— Your goal —
Restate the full set of records exactly, word for word.

— Supplied entries —
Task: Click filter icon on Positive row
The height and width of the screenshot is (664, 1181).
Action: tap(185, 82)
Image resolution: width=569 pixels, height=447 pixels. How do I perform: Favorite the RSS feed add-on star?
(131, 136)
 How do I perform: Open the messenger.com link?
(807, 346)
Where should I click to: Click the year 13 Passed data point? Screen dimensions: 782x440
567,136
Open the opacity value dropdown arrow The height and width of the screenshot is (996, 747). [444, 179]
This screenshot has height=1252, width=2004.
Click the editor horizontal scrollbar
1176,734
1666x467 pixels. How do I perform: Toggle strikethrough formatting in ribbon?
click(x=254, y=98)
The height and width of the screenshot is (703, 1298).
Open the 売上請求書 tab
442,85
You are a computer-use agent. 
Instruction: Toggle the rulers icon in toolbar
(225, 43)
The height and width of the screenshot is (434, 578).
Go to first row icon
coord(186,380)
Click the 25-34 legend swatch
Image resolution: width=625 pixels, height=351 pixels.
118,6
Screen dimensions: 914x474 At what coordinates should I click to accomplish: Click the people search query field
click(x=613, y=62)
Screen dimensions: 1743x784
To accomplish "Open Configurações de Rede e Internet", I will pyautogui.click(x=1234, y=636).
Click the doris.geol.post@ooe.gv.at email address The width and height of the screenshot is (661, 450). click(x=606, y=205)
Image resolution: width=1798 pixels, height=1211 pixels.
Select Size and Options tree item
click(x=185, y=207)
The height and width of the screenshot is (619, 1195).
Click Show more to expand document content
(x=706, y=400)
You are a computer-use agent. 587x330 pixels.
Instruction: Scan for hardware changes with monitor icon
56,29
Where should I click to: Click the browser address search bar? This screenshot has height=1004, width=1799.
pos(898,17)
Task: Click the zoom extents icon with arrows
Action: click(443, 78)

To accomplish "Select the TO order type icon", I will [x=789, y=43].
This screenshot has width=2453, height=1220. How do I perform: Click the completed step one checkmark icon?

— Completed exercise —
Task: Click filter icon on Positive row
The height and width of the screenshot is (664, 1181).
Action: tap(185, 82)
Image resolution: width=569 pixels, height=447 pixels. How do I perform: Favorite the RSS feed add-on star?
(131, 136)
 How do I perform: Open the messenger.com link?
(807, 346)
Where should I click to: Click the year 13 Passed data point? Screen dimensions: 782x440
567,136
Open the opacity value dropdown arrow The height and width of the screenshot is (996, 747). [444, 179]
This screenshot has height=1252, width=2004.
Click the editor horizontal scrollbar
1176,734
1666x467 pixels. How do I perform: Toggle strikethrough formatting in ribbon?
click(x=254, y=98)
The height and width of the screenshot is (703, 1298).
Open the 売上請求書 tab
442,85
You are a computer-use agent. 
Instruction: Toggle the rulers icon in toolbar
(225, 43)
The height and width of the screenshot is (434, 578).
Go to first row icon
coord(186,380)
Click the 25-34 legend swatch
Image resolution: width=625 pixels, height=351 pixels.
118,6
Screen dimensions: 914x474 At what coordinates should I click to accomplish: Click the people search query field
click(x=613, y=62)
Screen dimensions: 1743x784
To accomplish "Open Configurações de Rede e Internet", I will pyautogui.click(x=1234, y=636).
Click the doris.geol.post@ooe.gv.at email address The width and height of the screenshot is (661, 450). click(x=606, y=205)
Image resolution: width=1798 pixels, height=1211 pixels.
Select Size and Options tree item
click(x=185, y=207)
The height and width of the screenshot is (619, 1195).
Click Show more to expand document content
(x=706, y=400)
You are a computer-use agent. 587x330 pixels.
Instruction: Scan for hardware changes with monitor icon
56,29
Where should I click to: Click the browser address search bar? This screenshot has height=1004, width=1799.
pos(898,17)
Task: Click the zoom extents icon with arrows
Action: click(443, 78)

To accomplish "Select the TO order type icon", I will [x=789, y=43].
This screenshot has width=2453, height=1220. How do I perform: Click the completed step one checkmark icon?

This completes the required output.